◆ Prompt
Only the lines below starting at the one that contains "ABOUT US (1029, 152)" and ending at the one that contains "GIFT VOUCHERS (1219, 152)" are to be reproduced, exactly and with both ends kept.

◆ Data to use
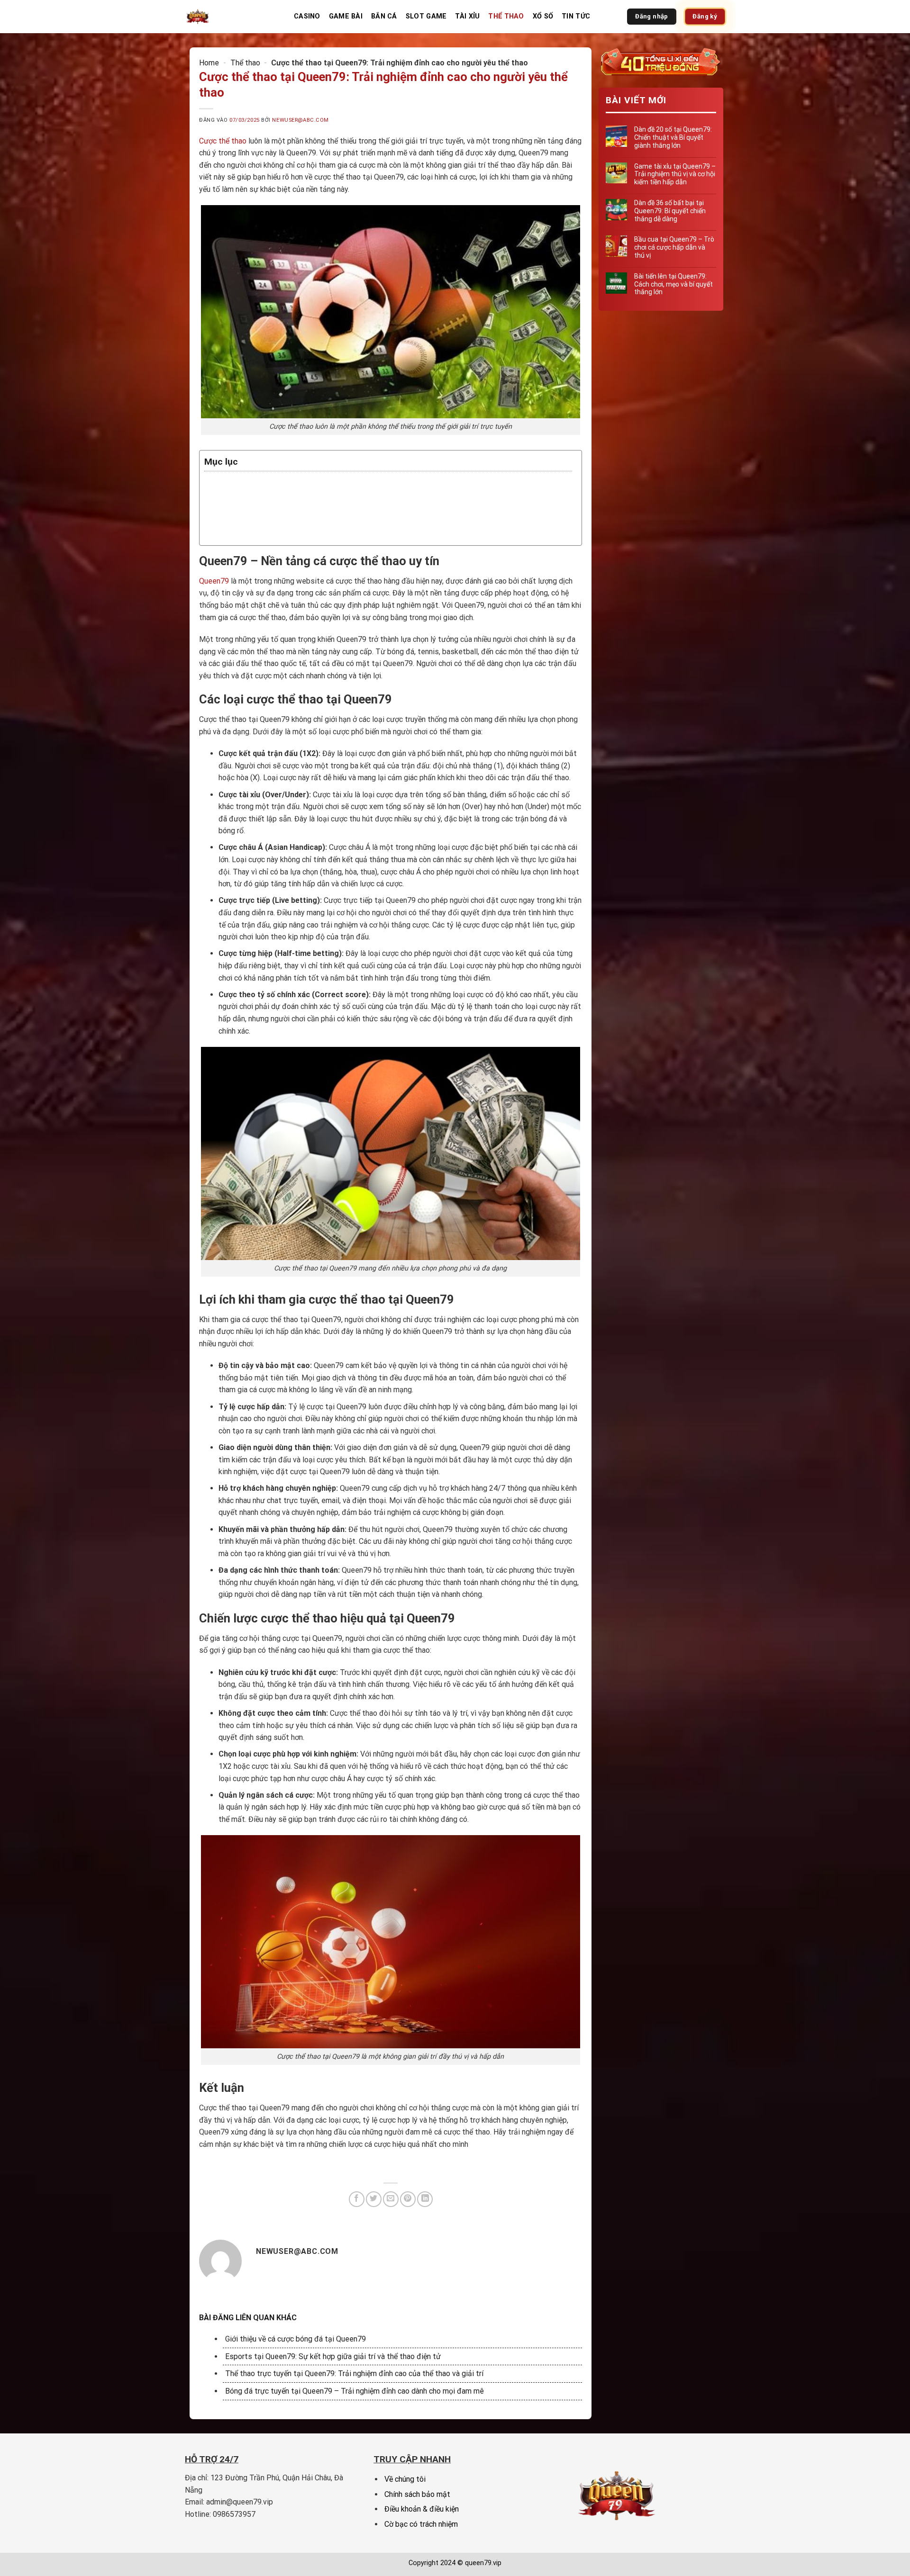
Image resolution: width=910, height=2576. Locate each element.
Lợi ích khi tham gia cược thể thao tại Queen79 (313, 509)
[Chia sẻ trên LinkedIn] (425, 2199)
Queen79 (214, 580)
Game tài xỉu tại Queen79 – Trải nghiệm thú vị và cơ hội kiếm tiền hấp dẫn (674, 174)
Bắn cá (384, 16)
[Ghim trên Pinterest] (408, 2199)
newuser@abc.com (300, 120)
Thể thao (506, 16)
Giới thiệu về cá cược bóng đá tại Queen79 (295, 2338)
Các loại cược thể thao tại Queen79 (291, 497)
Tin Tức (576, 16)
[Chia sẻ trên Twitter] (374, 2199)
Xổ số (543, 16)
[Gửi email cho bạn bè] (391, 2199)
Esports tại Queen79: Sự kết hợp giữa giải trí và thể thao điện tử (333, 2356)
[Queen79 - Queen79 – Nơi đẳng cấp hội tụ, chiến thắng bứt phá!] (232, 16)
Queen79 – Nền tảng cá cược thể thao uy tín (308, 485)
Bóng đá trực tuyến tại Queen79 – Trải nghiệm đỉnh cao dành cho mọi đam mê (354, 2391)
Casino (307, 16)
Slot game (426, 16)
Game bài (346, 16)
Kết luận (236, 534)
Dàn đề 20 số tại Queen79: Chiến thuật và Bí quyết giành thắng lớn (672, 137)
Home (209, 62)
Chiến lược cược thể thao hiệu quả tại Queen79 (314, 522)
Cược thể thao (222, 140)
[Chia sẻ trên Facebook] (356, 2199)
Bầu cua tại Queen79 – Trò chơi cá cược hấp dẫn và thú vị (674, 247)
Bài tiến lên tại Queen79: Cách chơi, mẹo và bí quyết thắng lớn (673, 284)
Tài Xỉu (467, 16)
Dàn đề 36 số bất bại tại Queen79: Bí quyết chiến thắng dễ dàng (669, 211)
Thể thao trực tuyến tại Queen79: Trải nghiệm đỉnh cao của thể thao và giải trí (354, 2373)
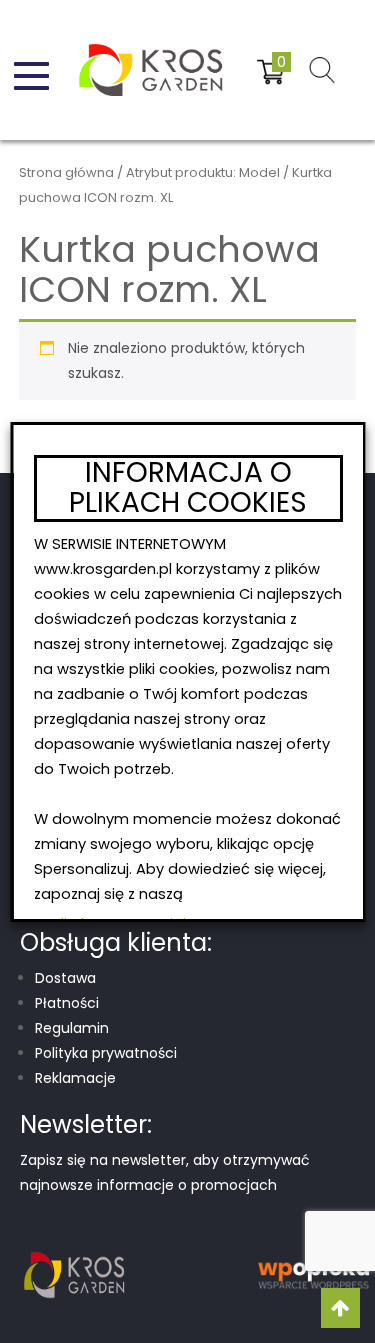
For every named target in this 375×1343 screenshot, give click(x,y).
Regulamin (72, 1028)
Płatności (67, 1003)
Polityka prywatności (106, 1053)
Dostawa (65, 978)
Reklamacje (75, 1078)
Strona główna (66, 172)
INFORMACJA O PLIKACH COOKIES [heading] (188, 489)
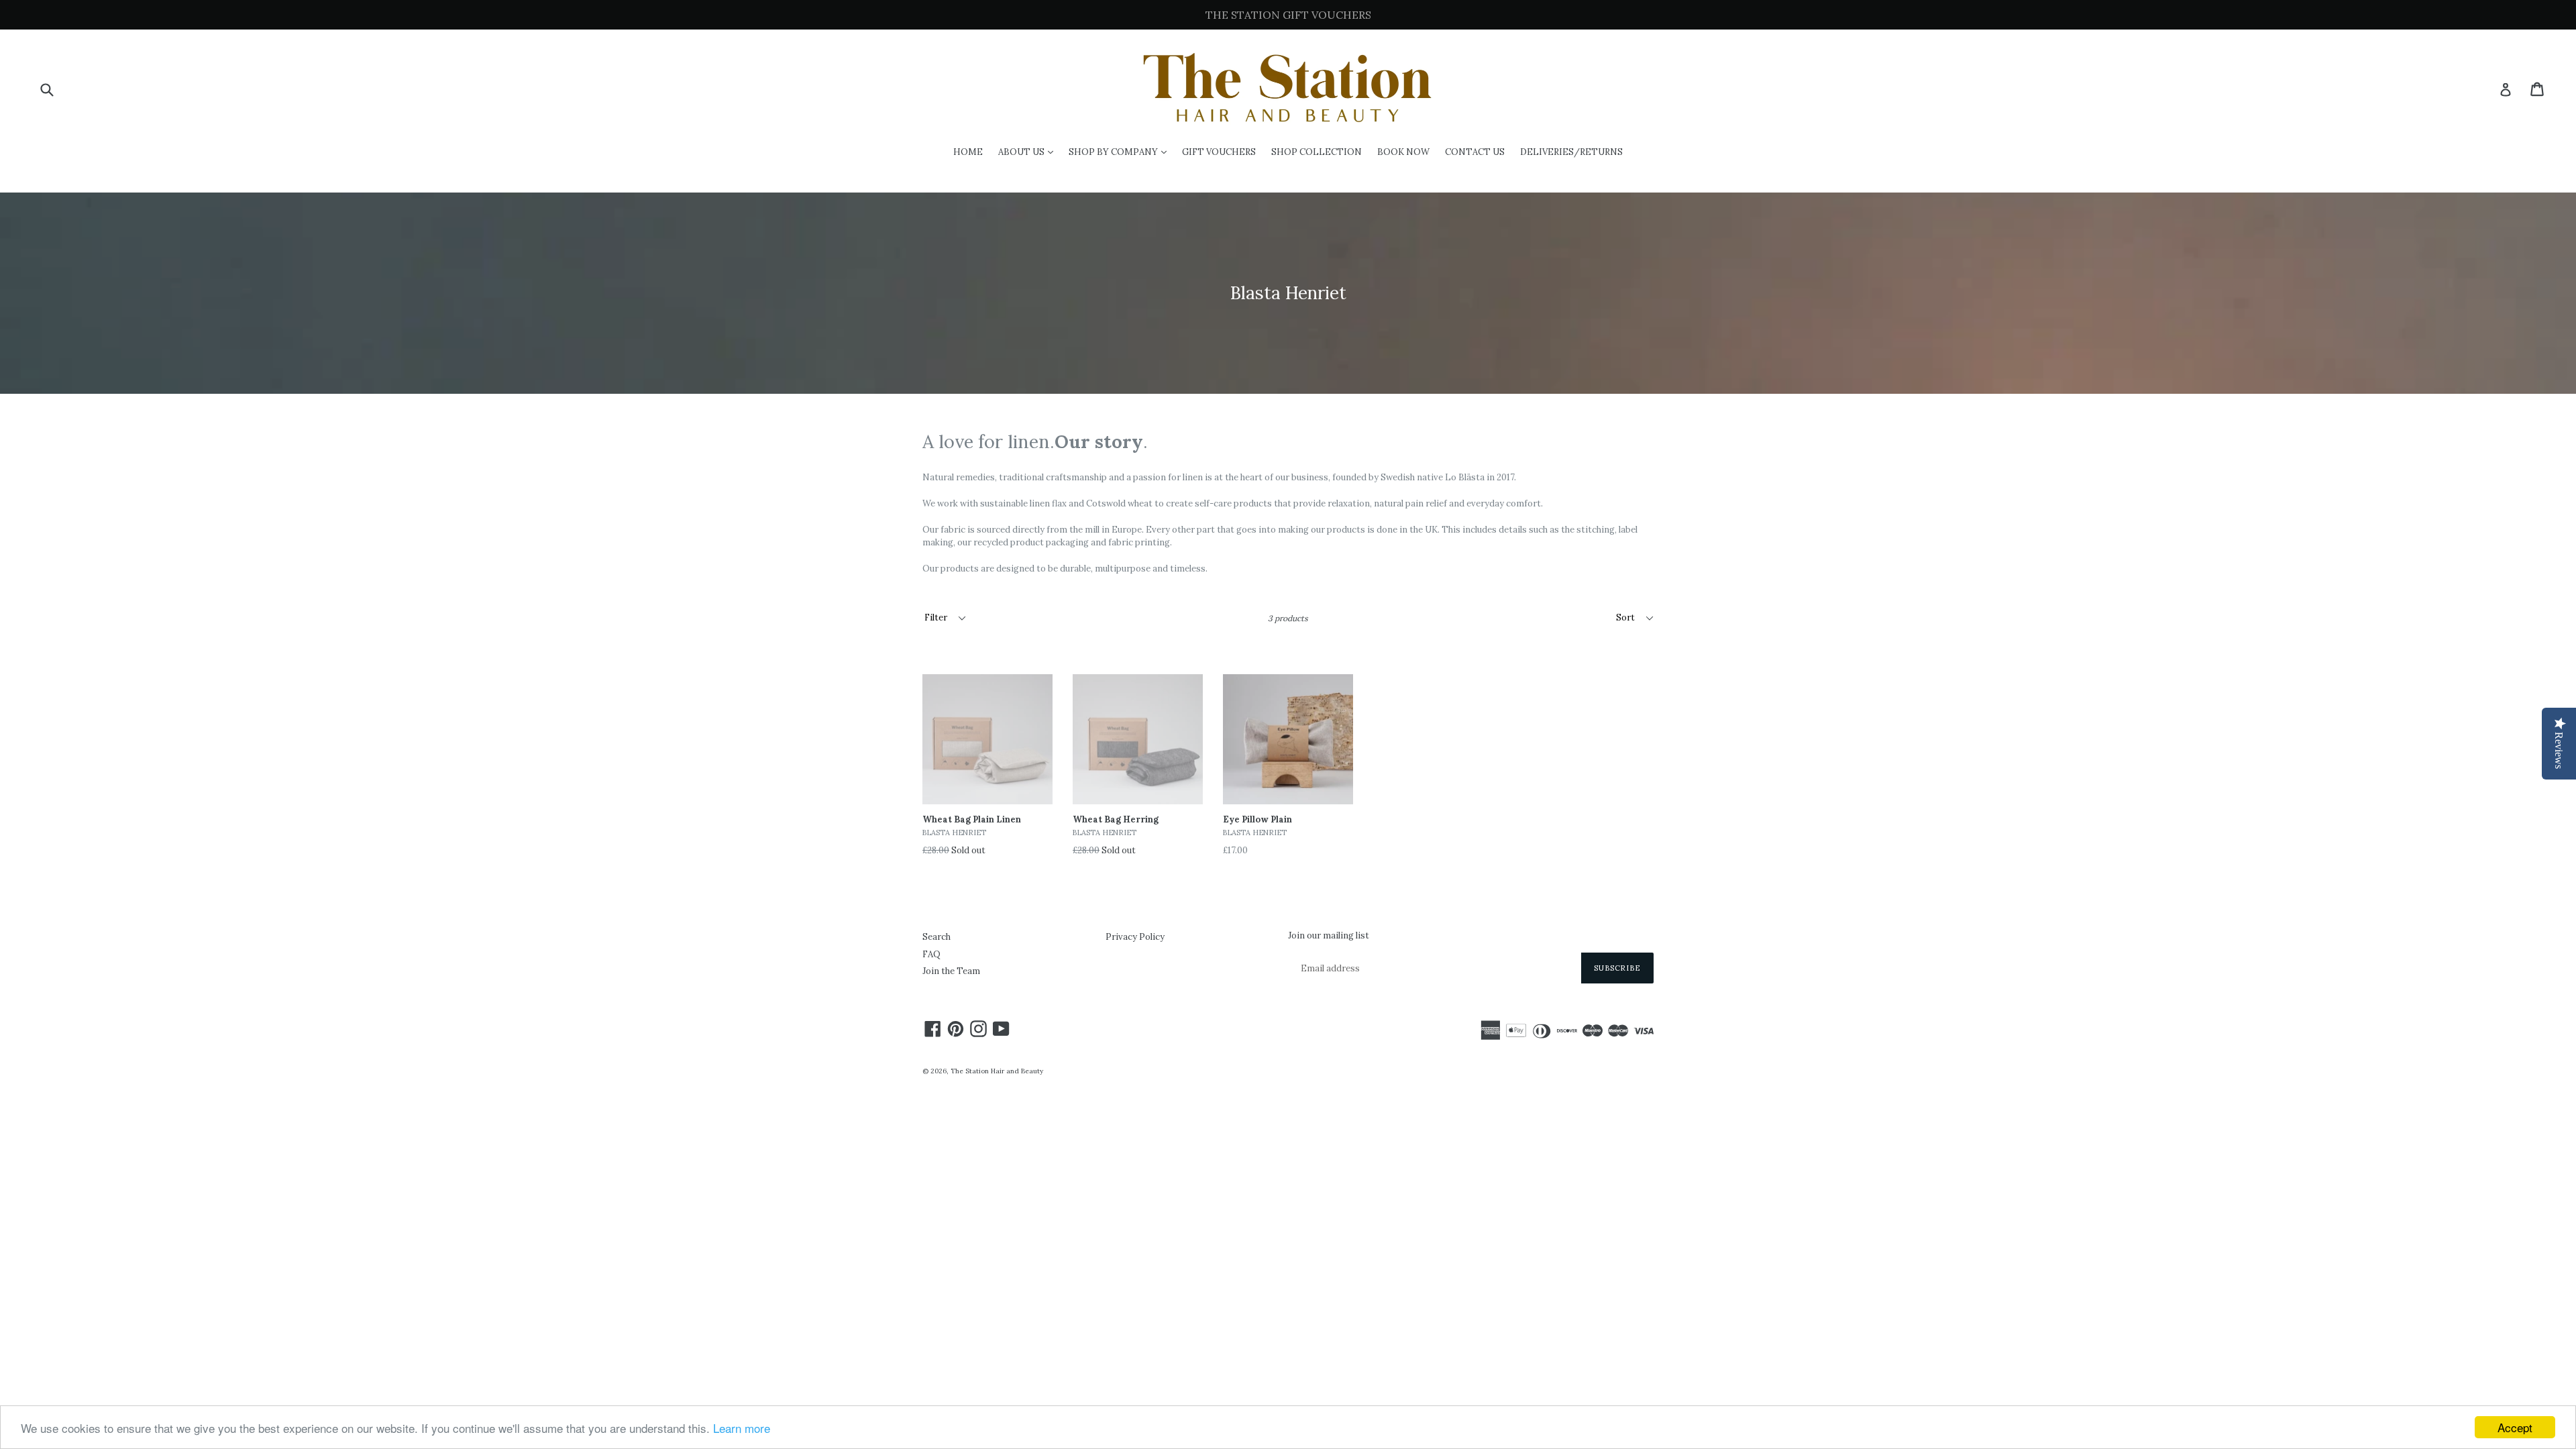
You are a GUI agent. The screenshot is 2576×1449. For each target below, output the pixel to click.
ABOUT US (1029, 152)
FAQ (931, 954)
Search (936, 937)
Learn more (741, 1427)
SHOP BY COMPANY (1121, 152)
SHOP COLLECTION (1316, 152)
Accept (2515, 1427)
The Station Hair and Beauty (997, 1071)
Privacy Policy (1135, 937)
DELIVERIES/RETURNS (1571, 152)
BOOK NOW (1403, 152)
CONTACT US (1475, 152)
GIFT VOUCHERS (1219, 152)
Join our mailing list (1328, 935)
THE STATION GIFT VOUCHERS (1288, 14)
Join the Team (951, 971)
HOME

◆ Output for this exercise
ABOUT US (1029, 152)
FAQ (931, 954)
Search (936, 937)
Learn more (741, 1427)
SHOP BY COMPANY (1121, 152)
SHOP COLLECTION (1316, 152)
Accept (2515, 1427)
The Station Hair and Beauty (997, 1071)
Privacy Policy (1135, 937)
DELIVERIES/RETURNS (1571, 152)
BOOK NOW (1403, 152)
CONTACT US (1475, 152)
GIFT VOUCHERS (1219, 152)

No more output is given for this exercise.